Hansen [1988] measured the tilt of the glottal spectrum (after inverse filtering) while the other authors listed in table 2, who reported spectral tilt changes, measured changes in the spectral tilt of the unfiltered speech signal. There is general agreement between studies using the two measures, although note that valid tilt comparisons using the simpler method require careful control of the phonetic content (particularly vowel qualities) of the tokens being compared.

Moore and Bond [1987] studied the effects of acceleration (speakers spun in a centrifuge) and vibration (speakers seated on a vibrating table) on speech produced by 2 subjects. The two situations resulted in comparable effects on F0, intensity, and vowel formants. F0 increased relative to that found for the same subjects in benign environments, vocal intensity was unchanged, and vowels were less distinctive (more like /ə/). There was individual variability in the effect of acceleration on segmental duration, while speaking rate increased (reduced segmental durations) in the vibration condition. The small number of subjects in these studies is problematic, but these are the only available data on these environmental effects.

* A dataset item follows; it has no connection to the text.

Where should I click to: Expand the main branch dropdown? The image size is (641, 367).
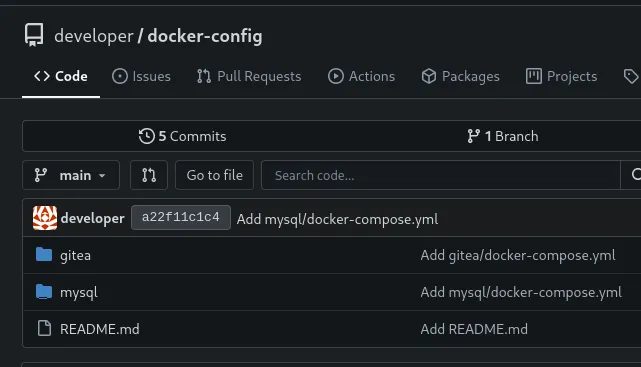71,175
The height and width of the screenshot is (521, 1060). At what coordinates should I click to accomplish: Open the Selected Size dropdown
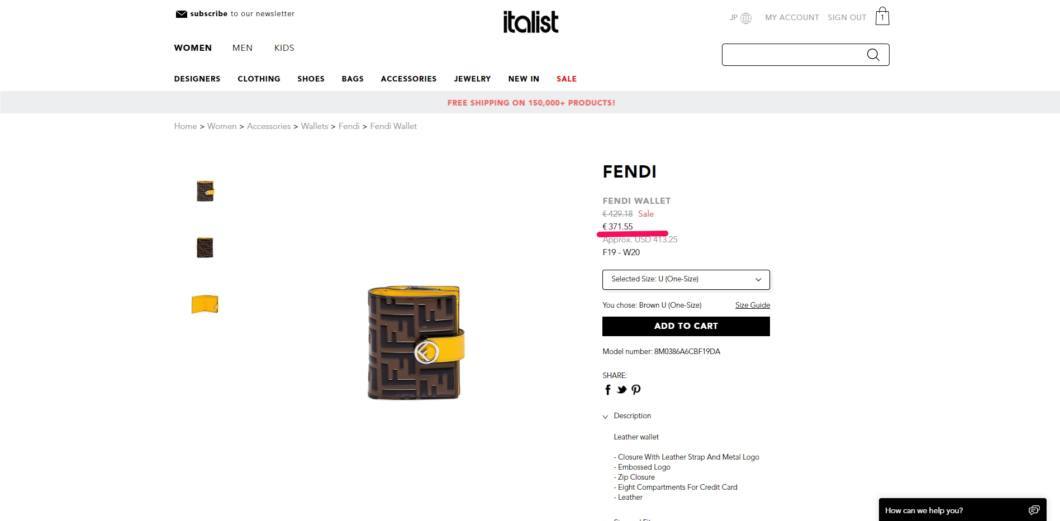point(685,279)
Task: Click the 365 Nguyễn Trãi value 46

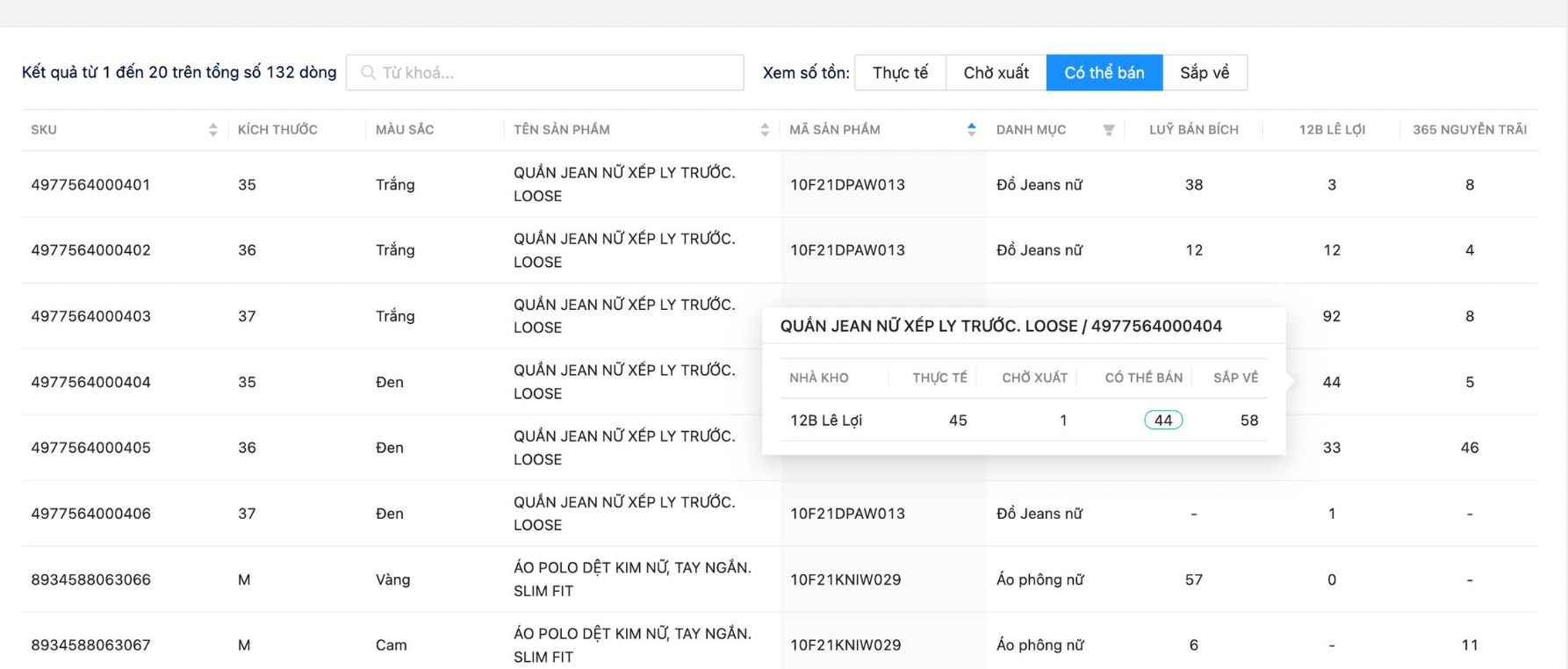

A large number of studies have employed workload tasks to simulate environments with high cognitive demands such as airplane cockpits. These studies have generally found that speech produced while performing a cognitively demanding task has higher F0, decreased spectral tilt and increased intensity [Hansen, 1988; Summers et al., 1989, Griffin and Williams, 1987]. Data on the variability of F0 (SD F0) are mixed. This reflects a problem in the use of this measure due to the fact that F0 variability can be affected in two very different ways. Variability will be reduced if the F0 contours of utterances are more monotonic in the workload condition [as suggested by Summers et al., 1989] or if there is less period-to-period variation in the vibratory cycle of the vocal folds [as suggested by Brenner et al., 1985]. On the other hand, F0 variability could be increased if utterances in the workload task had more extreme fluctuations in their F0 contours even if vocal fold jitter (period-to-period variation of F0) were reduced. Williams and Stevens [1972] provide a good example of the conceptual distinctions which need to be maintained in this area, although they did not have digital signal processing techniques at their disposal. They reported both changes in F0 range and (inferences about) changes in F0 jitter. In the absence of this distinction in some of the research on the effects of cognitive workload, it is impossible to determine whether the reported differences in F0 variability in speech under workload reflect real individual differences or merely differences in data collection techniques. Table 2 also indicates some differences across studies in the effects of workload on segmental duration, although it is interesting that the study on the effects of workload which employed the greatest number of subjects [Griffin and Williams, 1987] reported a consistent decrease in duration. Finally, there is also some discrepancy concerning the effects of workload on vowel formant frequencies.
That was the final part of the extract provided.